Turansky and Miller encourage parents to study their network of relationships to understand family patterns of behavior and how to change the unhealthy ones. The authors suggest five ways to use the network factor:
1. Ask different questions. Instead of asking "Who's at fault here?" or "Who deserves the punishment?" try asking "Who will be the mature one and fix the problem?" The questions you ask your kids direct their thinking about themselves and others.
2. Change yourself first. If your reactions cause wrong response patterns in your child, consider how you might change your reactions. We all recognize that our kids "push our buttons." A button indicates a pattern, and you're part of the pattern. Your kids have learned how to produce a particular response in you. What might you do first to change the pattern?
3. Use triangles wisely. When three people form a pattern, there's a triangle at work. When a child asks mom for some privilege and receives a 'no' answer, then goes to dad to try again, the child is creating a triangle. The authors give some sound advice: "If you're going to get 'triangled' in, then enter as a counselor, not as a critic." As a counselor, you don't take a direct role but you give suggestions to the one trying to bring you into the triangle.
4. Identify nonverbal communication. Non-verbal blows can hurt just as much as careless words. First identify the nonverbal cues that are part of the patterns in your family. Then develop a three part plan for addressing them: point out those nonverbal cues when they occur, discuss how they affect you, and suggest more honoring and more direct (verbal) responses.

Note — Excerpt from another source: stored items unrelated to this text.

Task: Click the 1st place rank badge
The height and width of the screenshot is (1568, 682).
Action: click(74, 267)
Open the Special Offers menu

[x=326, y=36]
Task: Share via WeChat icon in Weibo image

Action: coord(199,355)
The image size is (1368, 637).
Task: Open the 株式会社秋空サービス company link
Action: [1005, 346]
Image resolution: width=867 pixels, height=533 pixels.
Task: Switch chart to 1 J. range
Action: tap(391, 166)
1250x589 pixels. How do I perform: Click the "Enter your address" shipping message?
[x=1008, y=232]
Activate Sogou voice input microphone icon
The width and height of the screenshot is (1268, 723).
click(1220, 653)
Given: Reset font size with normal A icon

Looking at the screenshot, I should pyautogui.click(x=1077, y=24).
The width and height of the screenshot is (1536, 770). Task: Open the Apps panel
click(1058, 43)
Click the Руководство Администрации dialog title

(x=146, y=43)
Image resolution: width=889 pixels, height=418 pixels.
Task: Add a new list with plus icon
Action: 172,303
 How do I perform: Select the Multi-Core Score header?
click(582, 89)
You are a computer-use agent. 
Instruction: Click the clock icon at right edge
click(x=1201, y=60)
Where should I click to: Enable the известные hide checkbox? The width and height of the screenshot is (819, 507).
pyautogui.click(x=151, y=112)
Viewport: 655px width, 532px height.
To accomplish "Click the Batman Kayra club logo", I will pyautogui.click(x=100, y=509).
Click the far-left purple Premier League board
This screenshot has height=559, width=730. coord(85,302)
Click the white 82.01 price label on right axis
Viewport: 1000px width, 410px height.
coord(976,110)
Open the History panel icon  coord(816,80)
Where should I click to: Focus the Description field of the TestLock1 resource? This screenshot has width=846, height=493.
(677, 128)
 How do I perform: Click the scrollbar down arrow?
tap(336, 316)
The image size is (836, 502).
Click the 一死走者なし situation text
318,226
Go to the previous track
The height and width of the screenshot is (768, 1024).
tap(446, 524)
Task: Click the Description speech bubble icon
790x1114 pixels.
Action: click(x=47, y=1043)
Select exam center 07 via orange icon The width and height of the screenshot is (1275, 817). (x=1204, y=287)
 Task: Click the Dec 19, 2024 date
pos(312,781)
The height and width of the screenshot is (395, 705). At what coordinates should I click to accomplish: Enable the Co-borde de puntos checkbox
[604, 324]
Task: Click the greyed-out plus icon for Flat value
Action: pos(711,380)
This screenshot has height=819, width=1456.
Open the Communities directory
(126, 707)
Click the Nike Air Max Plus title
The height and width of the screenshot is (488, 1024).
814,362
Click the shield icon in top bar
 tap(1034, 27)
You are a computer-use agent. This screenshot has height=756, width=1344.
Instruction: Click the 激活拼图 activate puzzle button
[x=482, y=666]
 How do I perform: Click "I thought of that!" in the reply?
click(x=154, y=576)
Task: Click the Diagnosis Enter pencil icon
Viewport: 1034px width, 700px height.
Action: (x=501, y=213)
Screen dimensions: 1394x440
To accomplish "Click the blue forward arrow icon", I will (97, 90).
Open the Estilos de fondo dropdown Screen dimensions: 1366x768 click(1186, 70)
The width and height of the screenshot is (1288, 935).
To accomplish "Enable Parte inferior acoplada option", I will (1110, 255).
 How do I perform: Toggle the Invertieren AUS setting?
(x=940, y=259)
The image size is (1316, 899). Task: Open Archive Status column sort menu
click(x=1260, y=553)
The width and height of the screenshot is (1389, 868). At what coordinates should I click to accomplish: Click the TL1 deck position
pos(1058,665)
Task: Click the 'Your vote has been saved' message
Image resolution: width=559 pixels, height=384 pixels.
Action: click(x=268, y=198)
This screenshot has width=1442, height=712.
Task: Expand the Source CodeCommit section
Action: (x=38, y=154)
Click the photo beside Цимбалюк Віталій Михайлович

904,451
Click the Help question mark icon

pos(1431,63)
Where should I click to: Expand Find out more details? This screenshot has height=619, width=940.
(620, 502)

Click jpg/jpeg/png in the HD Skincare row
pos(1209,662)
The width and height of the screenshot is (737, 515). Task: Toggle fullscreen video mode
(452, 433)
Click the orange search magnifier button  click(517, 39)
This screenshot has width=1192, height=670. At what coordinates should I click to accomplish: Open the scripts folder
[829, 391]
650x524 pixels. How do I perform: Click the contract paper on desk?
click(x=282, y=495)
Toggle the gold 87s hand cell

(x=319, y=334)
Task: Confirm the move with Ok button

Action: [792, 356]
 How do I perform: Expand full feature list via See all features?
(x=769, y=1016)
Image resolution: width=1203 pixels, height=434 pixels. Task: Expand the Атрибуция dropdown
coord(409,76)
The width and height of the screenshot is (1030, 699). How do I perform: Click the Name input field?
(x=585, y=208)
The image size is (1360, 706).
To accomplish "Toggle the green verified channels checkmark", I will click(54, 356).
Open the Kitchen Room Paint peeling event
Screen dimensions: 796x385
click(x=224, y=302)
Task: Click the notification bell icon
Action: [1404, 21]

5. Use parent-child evaluation meetings. If you identify a problem, schedule a meeting in advance, and let your child know you want them to meet with you then. Meet with each child alone. Share not only the negative patterns you want to work on, but also three positive things you see in your child. We all respond to correction better when we feel valued, and sharing positive things helps do that for your child. After developing a plan with the child, agree to get back together to evaluate in a few days.
Families develop patterns of behavior, and simply seeing those patterns clearly can help. Use the network factor to build more honoring relationships in your home.